Hacker News new | ask | show | jobs
by knightoffaith 896 days ago
How can gradient descent work on compute graphs when the space of compute graphs is discrete?
4 comments

> How can gradient descent work on compute graphs when the space of compute graphs is discrete?

You can un-discretize the space of compute graphs by interpolating its points by simplices. More precisely, each graph is a subgraph of the complete graph, and the subgraph is identified by the indicator function of its edges whose values are either 0 or 1. By using weighted edges with values between 0 and 1, the space of all graphs (with the same number of vertices) becomes continuous and connected, and you can gradient move around it in small steps.

Of course, "compute graphs" are more general beasts than "graphs", but it is likely that the same idea will apply. At least, for a reasonably large class of compute graphs.

It can’t. There’s no gradient since it’s not a sufficiently nice space for them. You can use gradient free methods but I’d be shocked if there was an efficient enough way to do that
I don't know if it can in the traditional sense of back propagation.

I think that Hebbian Learning is going to make a comeback at some point and time which will be used to connect static subgraphs to to other subgraphs subgraphs, which can be trained either separately or on the fly.

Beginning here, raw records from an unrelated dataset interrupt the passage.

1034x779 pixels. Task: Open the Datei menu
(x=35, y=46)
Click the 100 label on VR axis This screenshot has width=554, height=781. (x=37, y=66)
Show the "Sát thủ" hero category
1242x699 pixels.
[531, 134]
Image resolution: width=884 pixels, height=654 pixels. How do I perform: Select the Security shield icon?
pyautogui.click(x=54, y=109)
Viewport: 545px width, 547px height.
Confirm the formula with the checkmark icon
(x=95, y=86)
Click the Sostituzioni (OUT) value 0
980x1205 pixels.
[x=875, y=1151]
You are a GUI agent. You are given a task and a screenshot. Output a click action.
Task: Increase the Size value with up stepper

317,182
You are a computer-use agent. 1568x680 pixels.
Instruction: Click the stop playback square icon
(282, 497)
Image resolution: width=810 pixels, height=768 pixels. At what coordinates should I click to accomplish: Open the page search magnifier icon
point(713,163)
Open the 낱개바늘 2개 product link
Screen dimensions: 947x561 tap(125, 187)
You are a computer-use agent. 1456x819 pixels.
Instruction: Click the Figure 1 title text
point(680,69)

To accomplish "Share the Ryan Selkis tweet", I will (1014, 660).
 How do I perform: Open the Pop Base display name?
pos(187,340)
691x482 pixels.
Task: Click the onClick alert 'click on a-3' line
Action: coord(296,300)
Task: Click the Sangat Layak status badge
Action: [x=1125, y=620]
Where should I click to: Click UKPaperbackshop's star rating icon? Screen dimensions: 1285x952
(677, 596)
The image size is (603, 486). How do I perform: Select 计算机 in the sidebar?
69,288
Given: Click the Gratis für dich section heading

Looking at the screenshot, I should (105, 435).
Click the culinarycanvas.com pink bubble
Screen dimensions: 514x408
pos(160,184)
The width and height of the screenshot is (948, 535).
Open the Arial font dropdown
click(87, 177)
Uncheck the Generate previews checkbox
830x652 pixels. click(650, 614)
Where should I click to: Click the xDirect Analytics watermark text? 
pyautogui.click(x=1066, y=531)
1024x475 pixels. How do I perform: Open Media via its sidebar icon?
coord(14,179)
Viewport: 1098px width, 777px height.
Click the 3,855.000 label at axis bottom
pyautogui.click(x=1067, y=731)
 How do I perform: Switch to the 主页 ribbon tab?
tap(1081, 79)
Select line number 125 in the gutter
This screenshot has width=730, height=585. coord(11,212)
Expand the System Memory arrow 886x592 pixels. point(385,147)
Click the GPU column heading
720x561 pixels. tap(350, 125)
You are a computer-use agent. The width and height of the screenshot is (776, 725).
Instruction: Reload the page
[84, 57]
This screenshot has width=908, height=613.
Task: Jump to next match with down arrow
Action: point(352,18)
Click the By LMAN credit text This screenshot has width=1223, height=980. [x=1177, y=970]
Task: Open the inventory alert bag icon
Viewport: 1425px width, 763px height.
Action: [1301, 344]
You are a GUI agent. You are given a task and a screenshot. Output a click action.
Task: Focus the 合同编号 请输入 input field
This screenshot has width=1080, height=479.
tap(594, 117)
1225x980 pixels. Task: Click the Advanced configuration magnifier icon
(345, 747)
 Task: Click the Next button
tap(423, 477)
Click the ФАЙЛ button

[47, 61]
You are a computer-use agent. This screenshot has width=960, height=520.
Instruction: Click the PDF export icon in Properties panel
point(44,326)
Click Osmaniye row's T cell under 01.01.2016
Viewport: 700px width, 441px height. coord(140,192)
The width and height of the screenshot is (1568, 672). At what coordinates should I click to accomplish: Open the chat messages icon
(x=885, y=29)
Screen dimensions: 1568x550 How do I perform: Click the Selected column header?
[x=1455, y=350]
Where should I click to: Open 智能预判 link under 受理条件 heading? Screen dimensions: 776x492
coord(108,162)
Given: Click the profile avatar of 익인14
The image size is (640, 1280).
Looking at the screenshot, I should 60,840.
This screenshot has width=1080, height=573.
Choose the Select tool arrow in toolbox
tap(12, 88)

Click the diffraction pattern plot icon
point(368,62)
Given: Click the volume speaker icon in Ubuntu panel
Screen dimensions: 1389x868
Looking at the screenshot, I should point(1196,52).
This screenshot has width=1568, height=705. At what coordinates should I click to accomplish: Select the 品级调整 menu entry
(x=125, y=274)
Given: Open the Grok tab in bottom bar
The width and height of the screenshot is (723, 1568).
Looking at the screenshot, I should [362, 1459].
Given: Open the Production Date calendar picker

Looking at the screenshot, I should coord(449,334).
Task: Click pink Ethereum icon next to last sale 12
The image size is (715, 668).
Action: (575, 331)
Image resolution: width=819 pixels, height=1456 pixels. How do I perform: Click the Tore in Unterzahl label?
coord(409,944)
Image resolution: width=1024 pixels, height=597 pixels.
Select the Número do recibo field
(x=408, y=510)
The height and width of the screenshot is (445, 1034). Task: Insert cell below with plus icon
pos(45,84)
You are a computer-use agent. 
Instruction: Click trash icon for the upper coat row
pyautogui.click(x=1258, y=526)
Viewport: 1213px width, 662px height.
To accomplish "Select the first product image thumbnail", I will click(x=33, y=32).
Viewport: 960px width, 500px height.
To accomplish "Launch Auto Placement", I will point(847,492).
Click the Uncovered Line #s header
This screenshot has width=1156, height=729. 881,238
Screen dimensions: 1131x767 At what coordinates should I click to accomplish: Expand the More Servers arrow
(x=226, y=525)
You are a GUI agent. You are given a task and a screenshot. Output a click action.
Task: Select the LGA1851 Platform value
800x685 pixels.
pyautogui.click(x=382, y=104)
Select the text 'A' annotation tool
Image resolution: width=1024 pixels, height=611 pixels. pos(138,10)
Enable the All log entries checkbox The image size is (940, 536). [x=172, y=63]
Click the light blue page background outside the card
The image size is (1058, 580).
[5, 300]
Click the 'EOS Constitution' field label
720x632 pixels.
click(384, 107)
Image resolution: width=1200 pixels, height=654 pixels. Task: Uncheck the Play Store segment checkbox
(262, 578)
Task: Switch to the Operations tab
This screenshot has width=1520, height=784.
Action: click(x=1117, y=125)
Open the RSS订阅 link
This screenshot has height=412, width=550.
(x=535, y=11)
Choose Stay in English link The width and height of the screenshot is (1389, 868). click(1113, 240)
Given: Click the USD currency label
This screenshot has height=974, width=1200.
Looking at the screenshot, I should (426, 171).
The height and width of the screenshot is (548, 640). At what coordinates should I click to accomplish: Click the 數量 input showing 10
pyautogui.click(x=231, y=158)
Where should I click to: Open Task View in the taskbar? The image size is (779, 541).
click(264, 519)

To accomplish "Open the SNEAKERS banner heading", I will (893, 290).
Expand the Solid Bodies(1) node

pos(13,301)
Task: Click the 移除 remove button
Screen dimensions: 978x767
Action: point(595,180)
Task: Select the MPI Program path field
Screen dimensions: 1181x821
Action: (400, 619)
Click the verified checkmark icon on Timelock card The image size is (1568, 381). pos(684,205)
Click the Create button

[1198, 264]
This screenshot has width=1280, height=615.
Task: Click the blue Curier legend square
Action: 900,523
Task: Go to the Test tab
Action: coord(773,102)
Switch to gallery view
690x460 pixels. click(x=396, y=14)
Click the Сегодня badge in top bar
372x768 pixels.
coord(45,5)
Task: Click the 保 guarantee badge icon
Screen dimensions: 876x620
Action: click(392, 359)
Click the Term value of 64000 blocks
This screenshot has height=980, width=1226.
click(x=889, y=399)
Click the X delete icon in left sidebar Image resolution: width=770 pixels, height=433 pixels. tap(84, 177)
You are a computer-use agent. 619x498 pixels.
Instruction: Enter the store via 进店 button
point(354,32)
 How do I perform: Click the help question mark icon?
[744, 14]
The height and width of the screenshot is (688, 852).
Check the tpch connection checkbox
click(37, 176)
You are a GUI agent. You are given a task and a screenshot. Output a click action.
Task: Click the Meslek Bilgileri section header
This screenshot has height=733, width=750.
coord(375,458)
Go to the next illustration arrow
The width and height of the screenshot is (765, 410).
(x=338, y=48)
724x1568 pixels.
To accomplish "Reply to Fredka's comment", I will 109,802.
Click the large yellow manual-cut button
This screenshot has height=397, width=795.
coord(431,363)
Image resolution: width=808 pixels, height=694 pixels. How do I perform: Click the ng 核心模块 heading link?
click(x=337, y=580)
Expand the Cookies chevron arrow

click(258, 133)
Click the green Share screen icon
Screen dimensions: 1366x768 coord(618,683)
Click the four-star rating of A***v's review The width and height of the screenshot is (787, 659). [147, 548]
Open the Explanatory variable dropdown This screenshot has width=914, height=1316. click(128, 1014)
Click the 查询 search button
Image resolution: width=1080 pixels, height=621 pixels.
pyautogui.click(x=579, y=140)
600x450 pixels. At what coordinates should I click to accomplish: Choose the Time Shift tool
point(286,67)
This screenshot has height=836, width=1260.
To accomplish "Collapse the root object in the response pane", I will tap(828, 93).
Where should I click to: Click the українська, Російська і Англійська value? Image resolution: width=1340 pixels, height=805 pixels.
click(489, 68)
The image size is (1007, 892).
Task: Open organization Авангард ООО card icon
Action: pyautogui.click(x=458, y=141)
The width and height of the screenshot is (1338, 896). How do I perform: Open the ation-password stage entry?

Perhaps in a way similar to this paper: https://arxiv.org/abs/1806.09055
I wonder why this hasn't taken off.
From brief look at the paper, they are doing a gradient descent of the architecture based on validation loss, which does good for efficiency, but its not ground breaking. The problem is that you are still training towards a target of a correct answer. I don't think this is gonna be applicable in the future, in the sense that we have to train on other things (like logical consistency somehow encoded into the network), as well as correct answers.
Your expectations are pretty high. Differentiable architecture search as you mentioned in the original comment is one thing; going beyond empirical risk minimization-based learning is another thing entirely. In fact, they seem mostly orthogonal.

That aside, it seems like AI has had the most empirical success by not imposing hard constraints/structure, but letting models learn completely "organically". The computationalists (the folks who have historically been more into this "AI has to have things like logical consistency embedded into its structure" kind of thinking) seem to have basically lost, empirically. Who even knows what Soar[1] is nowadays? Maybe some marriage of the two paradigms will lead to better results, but I doubt that things will head in that direction anytime soon given how massively far just having parallelizable architectures and adding more parameters has gotten us.

[1] https://en.wikipedia.org/wiki/Soar_(cognitive_architecture)

They expectations high, but its not so much as orthogonal as more basic. Our brains work on add/multiply/activation this is well known. But the composition of the neural connection strengths in our brain that makes us us is definitely not trained on any sort of final loss. Or at least not completely.
I'm not sure that AI has been successful recently because of its similarities to the human brain. It seems like the project of making human-like AI (in the sense of, models that function similarly to the brain) have had a lot less empirical success than the project of trying minimize loss on a dataset, whatever that takes. Like, look what happened to Hebbian learning, as you mentioned in your other comment. Completely absent from models that are seriously trying to beat SOTA on benchmarks.

Like, it really just seems like LLMs are a really good way of doing statistics rather than the closest model we have of the brain/mind, even if there are some connections we can draw post-hoc between transformers and the human brain.